À près de cent ans, l’ancien président n’a pas parlé pour la forme. Sa voix grave, ferme, articulée, portait toute la gravité de l’événement et la colère d’un patriarche outré par l’ignominie du putsch. Là où certains se contentaient de communiqués mesurés ou de phrases diplomatiques, SOGLO a rugi avec l’autorité de l’expérience et la clarté de la vérité.

« En ma qualité de premier président de l’ère du renouveau démocratique, je condamne avec la plus grande fermeté la tentative de remise en cause de l’ordre constitutionnel intervenue ce dimanche 7 décembre 2025, » a-t-il lancé, ses mots résonnant comme un rappel cinglant de la valeur de la démocratie béninoise.

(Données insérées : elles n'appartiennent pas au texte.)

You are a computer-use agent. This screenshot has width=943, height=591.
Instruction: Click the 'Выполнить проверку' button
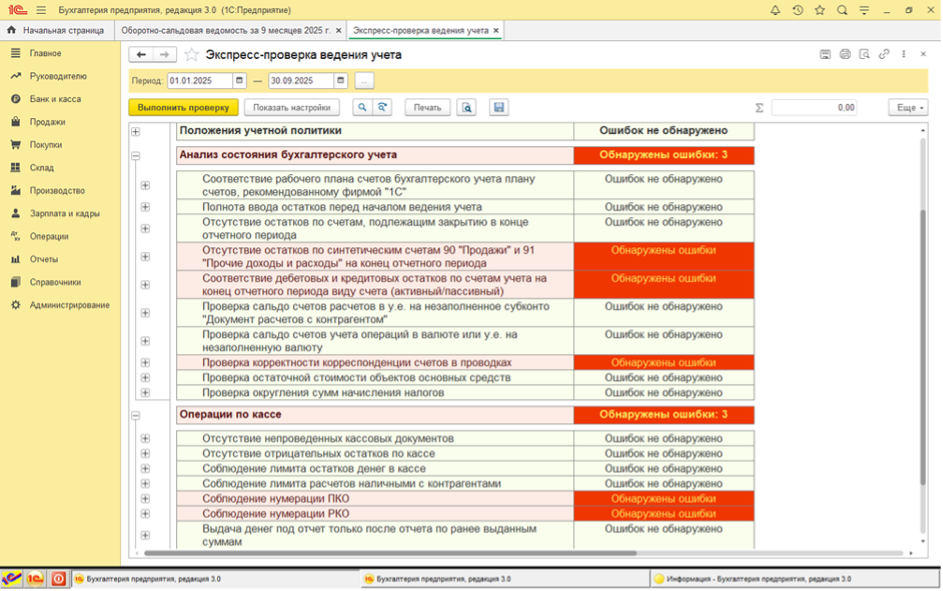(183, 107)
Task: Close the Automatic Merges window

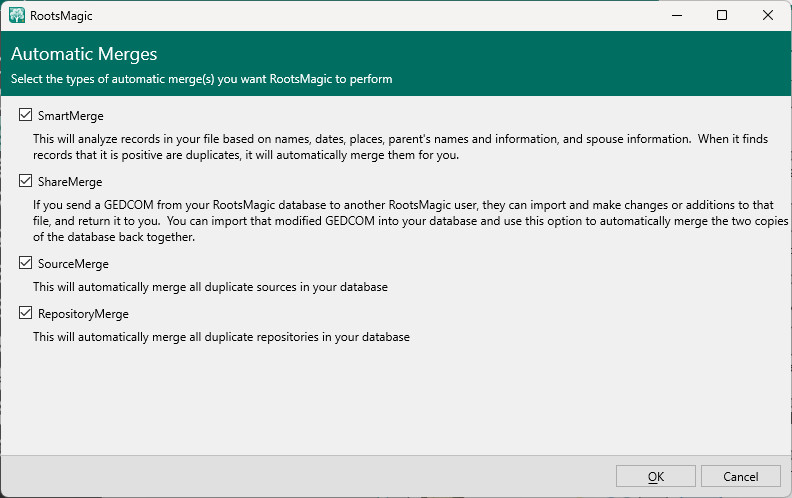Action: click(x=767, y=15)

« En cette circonstance, j’exprime ma proximité au Président de la République, Chef de l’État et du gouvernement, le président Patrice TALON, et le félicite pour avoir su coordonner avec le commandement militaire les opérations qui ont permis de montrer, une fois de plus, la solidité de notre pays face à cette épreuve. » poursuit-il dans un ton vigoureux qui précède son âge.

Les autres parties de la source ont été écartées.